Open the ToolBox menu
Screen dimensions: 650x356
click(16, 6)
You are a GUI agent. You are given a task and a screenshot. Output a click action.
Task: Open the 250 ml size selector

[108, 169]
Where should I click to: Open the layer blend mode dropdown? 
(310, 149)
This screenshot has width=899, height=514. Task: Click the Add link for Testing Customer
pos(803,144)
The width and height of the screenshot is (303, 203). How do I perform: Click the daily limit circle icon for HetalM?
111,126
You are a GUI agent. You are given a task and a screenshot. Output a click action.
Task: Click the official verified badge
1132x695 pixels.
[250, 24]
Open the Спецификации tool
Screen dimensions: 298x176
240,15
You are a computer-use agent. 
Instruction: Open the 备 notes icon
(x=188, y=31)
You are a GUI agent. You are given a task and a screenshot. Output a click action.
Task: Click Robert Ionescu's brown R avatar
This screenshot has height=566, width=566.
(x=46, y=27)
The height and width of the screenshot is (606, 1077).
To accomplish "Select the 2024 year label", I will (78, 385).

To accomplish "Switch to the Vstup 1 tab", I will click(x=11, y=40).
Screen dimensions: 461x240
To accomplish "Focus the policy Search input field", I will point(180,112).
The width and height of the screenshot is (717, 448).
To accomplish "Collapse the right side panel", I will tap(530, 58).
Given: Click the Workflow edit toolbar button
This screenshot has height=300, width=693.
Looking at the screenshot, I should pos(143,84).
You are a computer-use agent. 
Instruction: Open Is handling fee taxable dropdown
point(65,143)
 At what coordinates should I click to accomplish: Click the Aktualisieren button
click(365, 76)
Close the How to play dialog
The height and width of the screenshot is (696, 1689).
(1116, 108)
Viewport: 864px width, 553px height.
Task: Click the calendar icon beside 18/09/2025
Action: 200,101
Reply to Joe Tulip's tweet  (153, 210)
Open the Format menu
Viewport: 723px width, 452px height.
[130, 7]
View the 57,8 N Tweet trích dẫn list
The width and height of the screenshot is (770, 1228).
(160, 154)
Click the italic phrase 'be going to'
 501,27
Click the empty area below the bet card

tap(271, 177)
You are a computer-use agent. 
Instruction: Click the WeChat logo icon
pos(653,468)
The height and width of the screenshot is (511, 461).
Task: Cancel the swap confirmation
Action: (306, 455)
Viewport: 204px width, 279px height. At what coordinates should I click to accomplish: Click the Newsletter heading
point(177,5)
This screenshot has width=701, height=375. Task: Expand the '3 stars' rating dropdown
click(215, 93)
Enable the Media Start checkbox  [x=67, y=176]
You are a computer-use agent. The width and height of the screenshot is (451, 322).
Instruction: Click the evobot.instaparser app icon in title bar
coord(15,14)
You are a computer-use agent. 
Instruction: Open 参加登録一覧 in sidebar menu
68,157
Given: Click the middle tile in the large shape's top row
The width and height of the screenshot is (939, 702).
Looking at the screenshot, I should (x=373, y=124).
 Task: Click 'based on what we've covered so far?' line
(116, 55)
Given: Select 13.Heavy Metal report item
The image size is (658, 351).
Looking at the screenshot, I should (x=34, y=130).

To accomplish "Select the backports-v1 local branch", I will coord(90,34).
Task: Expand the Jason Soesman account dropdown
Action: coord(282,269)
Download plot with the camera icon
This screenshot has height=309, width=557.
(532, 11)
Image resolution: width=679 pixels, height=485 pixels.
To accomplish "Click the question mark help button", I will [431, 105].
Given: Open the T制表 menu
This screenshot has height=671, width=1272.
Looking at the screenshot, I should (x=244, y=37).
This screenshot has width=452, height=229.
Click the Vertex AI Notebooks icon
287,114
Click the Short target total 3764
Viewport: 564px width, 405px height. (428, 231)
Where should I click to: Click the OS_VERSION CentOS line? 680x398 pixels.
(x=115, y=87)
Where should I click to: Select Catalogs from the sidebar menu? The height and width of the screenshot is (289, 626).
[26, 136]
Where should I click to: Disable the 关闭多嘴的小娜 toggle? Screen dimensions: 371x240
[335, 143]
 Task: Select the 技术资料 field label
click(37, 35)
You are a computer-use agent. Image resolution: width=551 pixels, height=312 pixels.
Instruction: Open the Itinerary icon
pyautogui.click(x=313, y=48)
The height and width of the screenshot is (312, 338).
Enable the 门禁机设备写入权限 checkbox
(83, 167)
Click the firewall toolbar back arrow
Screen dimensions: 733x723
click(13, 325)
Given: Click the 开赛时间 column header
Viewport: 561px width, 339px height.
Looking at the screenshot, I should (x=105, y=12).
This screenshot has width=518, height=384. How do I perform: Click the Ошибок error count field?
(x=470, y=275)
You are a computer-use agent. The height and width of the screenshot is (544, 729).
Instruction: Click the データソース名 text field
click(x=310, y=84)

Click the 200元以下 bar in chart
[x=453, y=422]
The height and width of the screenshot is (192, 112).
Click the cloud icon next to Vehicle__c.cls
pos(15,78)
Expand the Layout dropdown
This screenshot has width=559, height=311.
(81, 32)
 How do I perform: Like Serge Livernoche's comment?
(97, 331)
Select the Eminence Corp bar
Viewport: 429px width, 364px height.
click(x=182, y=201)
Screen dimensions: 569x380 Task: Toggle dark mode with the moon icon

### Work task
Print the records above again, every one, exactly as written.

### Task answer
Open the ToolBox menu
Screen dimensions: 650x356
click(16, 6)
You are a GUI agent. You are given a task and a screenshot. Output a click action.
Task: Open the 250 ml size selector

[108, 169]
Where should I click to: Open the layer blend mode dropdown? 
(310, 149)
This screenshot has width=899, height=514. Task: Click the Add link for Testing Customer
pos(803,144)
The width and height of the screenshot is (303, 203). How do I perform: Click the daily limit circle icon for HetalM?
111,126
You are a GUI agent. You are given a task and a screenshot. Output a click action.
Task: Click the official verified badge
1132x695 pixels.
[250, 24]
Open the Спецификации tool
Screen dimensions: 298x176
240,15
You are a computer-use agent. 
Instruction: Open the 备 notes icon
(x=188, y=31)
You are a GUI agent. You are given a task and a screenshot. Output a click action.
Task: Click Robert Ionescu's brown R avatar
This screenshot has height=566, width=566.
(x=46, y=27)
The height and width of the screenshot is (606, 1077).
To accomplish "Select the 2024 year label", I will (78, 385).

To accomplish "Switch to the Vstup 1 tab", I will click(x=11, y=40).
Screen dimensions: 461x240
To accomplish "Focus the policy Search input field", I will point(180,112).
The width and height of the screenshot is (717, 448).
To accomplish "Collapse the right side panel", I will tap(530, 58).
Given: Click the Workflow edit toolbar button
This screenshot has height=300, width=693.
Looking at the screenshot, I should pos(143,84).
You are a computer-use agent. 
Instruction: Open Is handling fee taxable dropdown
point(65,143)
 At what coordinates should I click to accomplish: Click the Aktualisieren button
click(365, 76)
Close the How to play dialog
The height and width of the screenshot is (696, 1689).
(1116, 108)
Viewport: 864px width, 553px height.
Task: Click the calendar icon beside 18/09/2025
Action: 200,101
Reply to Joe Tulip's tweet  (153, 210)
Open the Format menu
Viewport: 723px width, 452px height.
[130, 7]
View the 57,8 N Tweet trích dẫn list
The width and height of the screenshot is (770, 1228).
(160, 154)
Click the italic phrase 'be going to'
 501,27
Click the empty area below the bet card

tap(271, 177)
You are a computer-use agent. 
Instruction: Click the WeChat logo icon
pos(653,468)
The height and width of the screenshot is (511, 461).
Task: Cancel the swap confirmation
Action: (306, 455)
Viewport: 204px width, 279px height. At what coordinates should I click to accomplish: Click the Newsletter heading
point(177,5)
This screenshot has width=701, height=375. Task: Expand the '3 stars' rating dropdown
click(215, 93)
Enable the Media Start checkbox  [x=67, y=176]
You are a computer-use agent. The width and height of the screenshot is (451, 322).
Instruction: Click the evobot.instaparser app icon in title bar
coord(15,14)
You are a computer-use agent. 
Instruction: Open 参加登録一覧 in sidebar menu
68,157
Given: Click the middle tile in the large shape's top row
The width and height of the screenshot is (939, 702).
Looking at the screenshot, I should (x=373, y=124).
 Task: Click 'based on what we've covered so far?' line
(116, 55)
Given: Select 13.Heavy Metal report item
The image size is (658, 351).
Looking at the screenshot, I should (x=34, y=130).

To accomplish "Select the backports-v1 local branch", I will coord(90,34).
Task: Expand the Jason Soesman account dropdown
Action: coord(282,269)
Download plot with the camera icon
This screenshot has height=309, width=557.
(532, 11)
Image resolution: width=679 pixels, height=485 pixels.
To accomplish "Click the question mark help button", I will [431, 105].
Given: Open the T制表 menu
This screenshot has height=671, width=1272.
Looking at the screenshot, I should (x=244, y=37).
This screenshot has width=452, height=229.
Click the Vertex AI Notebooks icon
287,114
Click the Short target total 3764
Viewport: 564px width, 405px height. (428, 231)
Where should I click to: Click the OS_VERSION CentOS line? 680x398 pixels.
(x=115, y=87)
Where should I click to: Select Catalogs from the sidebar menu? The height and width of the screenshot is (289, 626).
[26, 136]
Where should I click to: Disable the 关闭多嘴的小娜 toggle? Screen dimensions: 371x240
[335, 143]
 Task: Select the 技术资料 field label
click(37, 35)
You are a computer-use agent. Image resolution: width=551 pixels, height=312 pixels.
Instruction: Open the Itinerary icon
pyautogui.click(x=313, y=48)
The height and width of the screenshot is (312, 338).
Enable the 门禁机设备写入权限 checkbox
(83, 167)
Click the firewall toolbar back arrow
Screen dimensions: 733x723
click(13, 325)
Given: Click the 开赛时间 column header
Viewport: 561px width, 339px height.
Looking at the screenshot, I should (x=105, y=12).
This screenshot has width=518, height=384. How do I perform: Click the Ошибок error count field?
(x=470, y=275)
You are a computer-use agent. The height and width of the screenshot is (544, 729).
Instruction: Click the データソース名 text field
click(x=310, y=84)

Click the 200元以下 bar in chart
[x=453, y=422]
The height and width of the screenshot is (192, 112).
Click the cloud icon next to Vehicle__c.cls
pos(15,78)
Expand the Layout dropdown
This screenshot has width=559, height=311.
(81, 32)
 How do I perform: Like Serge Livernoche's comment?
(97, 331)
Select the Eminence Corp bar
Viewport: 429px width, 364px height.
click(x=182, y=201)
Screen dimensions: 569x380 Task: Toggle dark mode with the moon icon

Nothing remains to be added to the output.